Bowden is a mother to a ten-year-old son, the sister of an intellectually-disabled brother whom she is the legal guardian for, and supporting her 80-year-old mother. With her husband’s parents both passing away in the past couple of months, she also has direct and recent experience with bereavement.
As the Senior HR Director for Asia Pacific & Japan at Workday, she says it “takes a village” to make it all happen, especially as her current work involves frequent international trips. She notes the support of her family, as well as her employer.
“I tend to forget how good I have it,” Bowden says. I can do so much in the organisation because leadership allows for it. I know I can meet these demands outside of work,” Bowden says.
Bowden made the shift from executive search to in-house HR after returning from a stint working in the Middle East. She started her HR tech career in talent acquisition before expanding out to wider management roles, and took a position with Workday just prior to the pandemic, three and a half years ago.
Now she’s leading Workday’s evolution around family and well-being that have seen it become certified as a Family Friendly Workplace.
Bowden says the certification process was about more than achieving a “badge of honour”. Instead, it was a process that enabled them to look at their policies and benchmark what they provided against best practices. “There were some really good learnings through that. We learned that we have this small segment of baby boomers who may never have had parental leave but are at a point where they now have grandchildren, so we started thinking about things like grandparents leave, which we are reviewing now.”
Workday also addressed their paid parental leave policy, expanding it to 12 weeks, ensuring it was accessible for all new parents, and removing labels like ‘primary carer’. They rethought compassionate leave to broaden the reasons somebody could use it, and examined the support for domestic abuse leave.
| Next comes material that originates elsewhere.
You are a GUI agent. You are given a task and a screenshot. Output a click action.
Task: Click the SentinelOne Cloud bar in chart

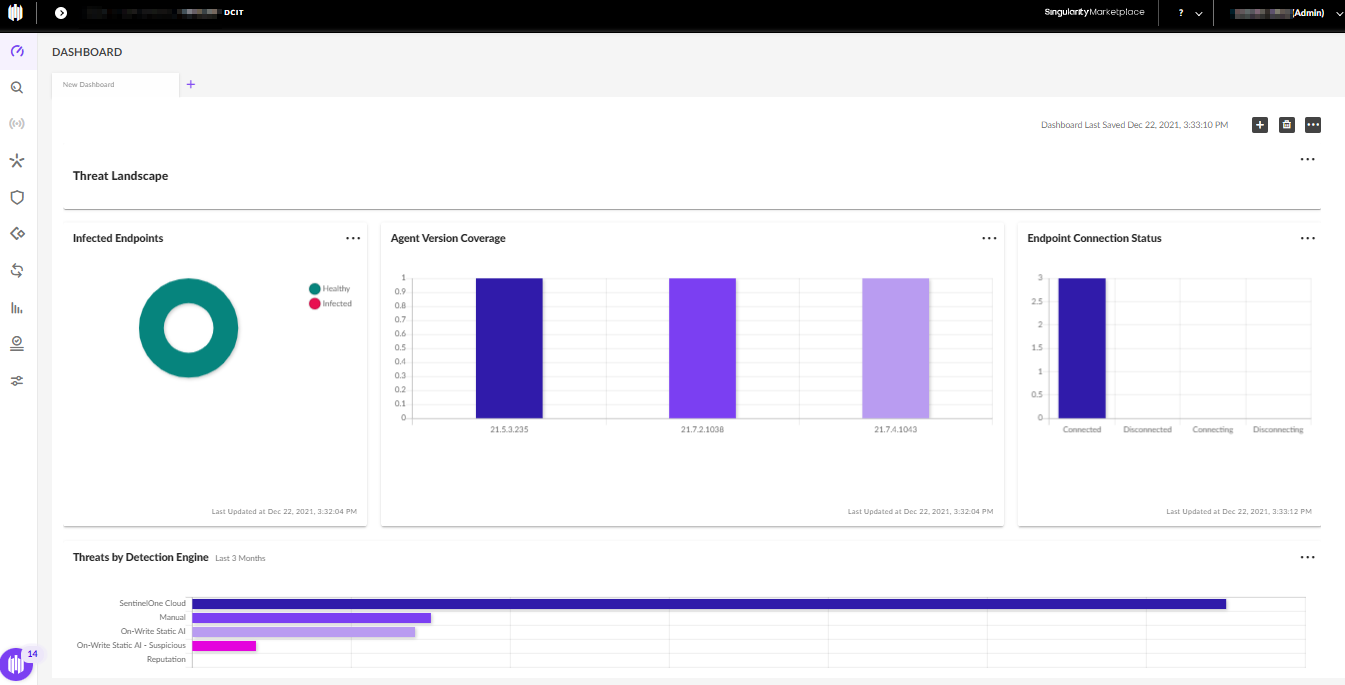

Bowden says another key lesson in the certification process was that they needed to have the opportunity to promote examples of employees accessing the benefits they have. “It’s great to now see more of our leaders demonstrating that and being more vulnerable about what they need. Even with my story, I know it’s worth sharing and enabling other people to see the flexibility I access.”
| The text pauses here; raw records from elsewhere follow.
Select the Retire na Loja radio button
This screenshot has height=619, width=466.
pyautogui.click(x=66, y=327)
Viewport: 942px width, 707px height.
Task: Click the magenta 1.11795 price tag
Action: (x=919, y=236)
Being an HR tech leader, Workday has skin in the game when it comes to promoting policies that support staff wellbeing and health.
They see firsthand – from their own tech – how the policies make a difference. Their Peakon employer listening tool sees a massive 98 per cent of their international employee base answering simple questions every Friday to give the organisation a real-time overview of health, wellbeing, diversity and inclusion, and engagement across their workplace.
With these results, Bowden says they get an understanding of employee sentiment – as well as key risk areas – to know where they can immediately take action. She shares the example of seeing mental health issues rising during Covid, which saw them revamping the employee assistance program as a result. Workday has also hired an on-site counsellor who works out of their Singapore office, providing a confidential opportunity for people to engage with.
On initially becoming one of the 70 first employers to be certified as family-friendly, Workday Australia and New Zealand VP and managing director Jo-Anne Ruhl said they could see the direct benefits for the business in pursuing policies designed to support belonging and diversity across the business.
“We know it’s both the right thing to do, and that it also results in better business outcomes, including better employee engagement and more business innovation. We know our employees and customers will benefit from this initiative over the long term.”